The appeal came for hearing before us on 31st May, 2017 when learned counsel Mr. K. Ndege appeared for the appellant while learned counsel Mr. G. Otieno appeared for the respondent.  Learned counsel for the appellant chose to urge grounds 1, 4 and 8 while abandoning the rest.  Learned counsel submitted that the appellants had accorded the respondent a fair hearing as required in law and that the appellant was entitled to take the action that it took against the respondent.  Learned counsel submitted that the learned judge did not analyze the evidence and that the learned judge had failed to consider authorities cited.

Mr. Otieno in opposing the appeal relied on the respondents’ Notice of Grounds for Affirming Decision filed in court on 8th May, 2017.  In highlighting the same learned counsel submitted that the learned judge had considered the evidence presented before him and that the judge had given reasons for reaching the findings that he did and for all that we should dismiss the appeal.

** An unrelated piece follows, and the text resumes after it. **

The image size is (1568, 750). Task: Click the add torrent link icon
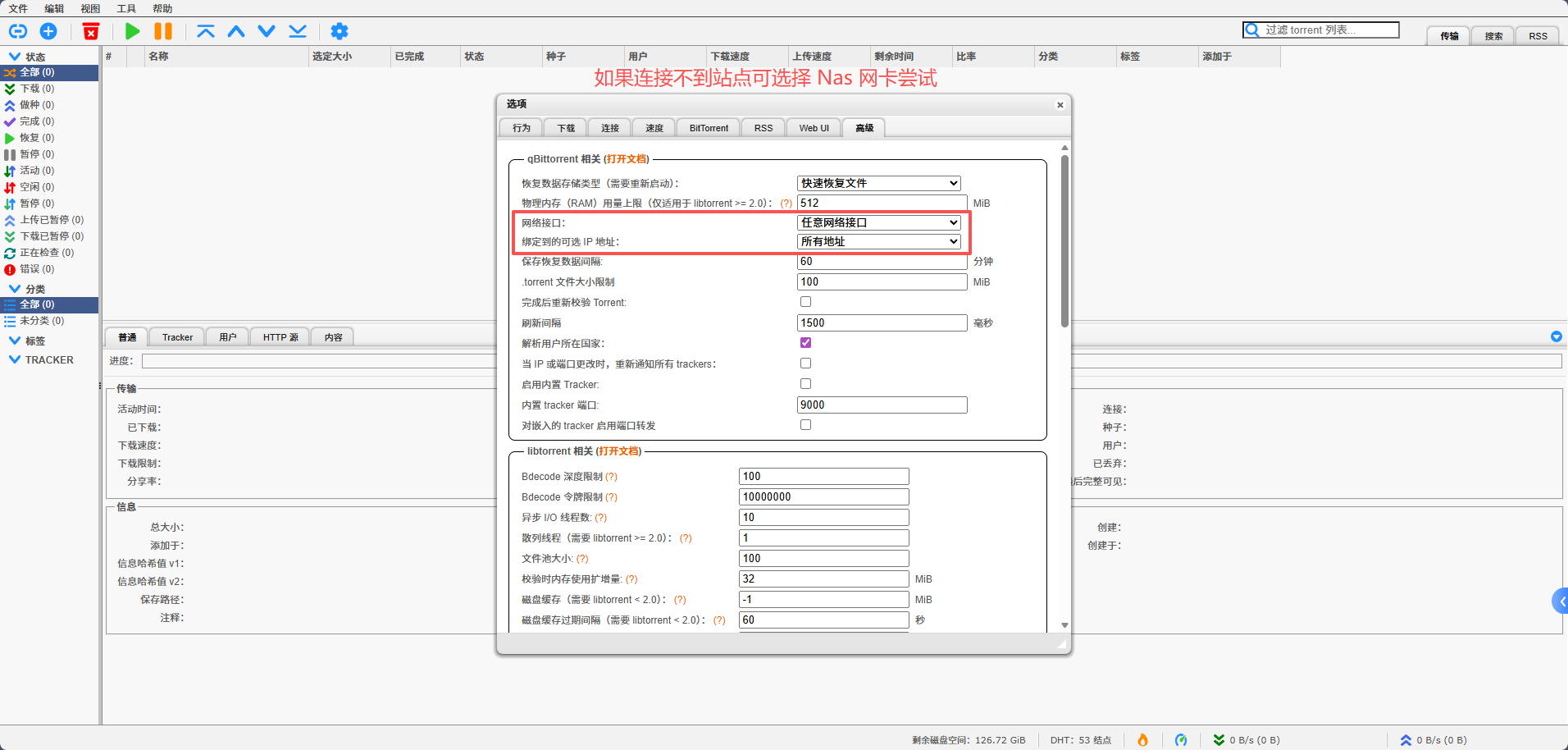coord(18,31)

We have considered the record of appeal, submissions made and the law. Being a first appeal it is our duty to re-appraise and analyze the evidence presented before the trial court so as to reach our own conclusions and draw our own inferences of facts but with a rider that we have not observed the deamenour of the witnesses that the trial judge did. We are entitled to disagree with the findings of the trial judge if the findings are not based on the evidence or that the findings are such as are a reasonable tribunal would not make.  See the case of Ephantus Mwangi & Another v Duncan Mwangi Wambugu[1982-99] IKAR 278 for a Judicial Pronouncement of the duty of a first appellate court.

The respondent testified before the trial judge and explained how the train had shut down at various times and had to be jump started.  He stated that he had done everything that operation procedures required him to do but that on the last occasion when the train engine shut down he was unable to secure some wagons that detached and rolled back (“run away”).  He further stated that he did everything possible to avoid the accident but he was not successful.

The appellant called three witnesses.

Mr. Peter Kungu Onyango, the appellant’s Regional Polling Stock Inspector based at Eldoret testified that he had on the fateful day received a report of the train that had run away and capsized and that he attended the scene and found that there was a wagon that had a defective hand brake.  He stated that:

“in event of a shut down time required to apply hand brake on wagons will depend on the gradient, if on a steep slope it needs first reaction as opposed to that (sic)ground. In this case it was steep slope to secure one wagon can be secured in 30-35 minutes, my conclusion was that hand brakes were not serviced.”

The appellant also called Joseph Ngulute, The Regional Locomotive Inspector based in Nakuru.  He also received report and proceeded to travel on the rail looking for the runaway wagons.  He found the locomotive capsized.  He explained procedures to be undertaken in case of an engine shut down.  According to him the driver and the respondent were negligent in failing to secure the wagons. But he also stated in court and also through a report produced in court that the locomotive should not have been allowed to continue after the first shut down.

The last witness was Caroline Aketch, the appellants’ Human Resource Business Partner who basically testified on the way the matter was handled after the said accident leading to the dismissal of the appellant from employment.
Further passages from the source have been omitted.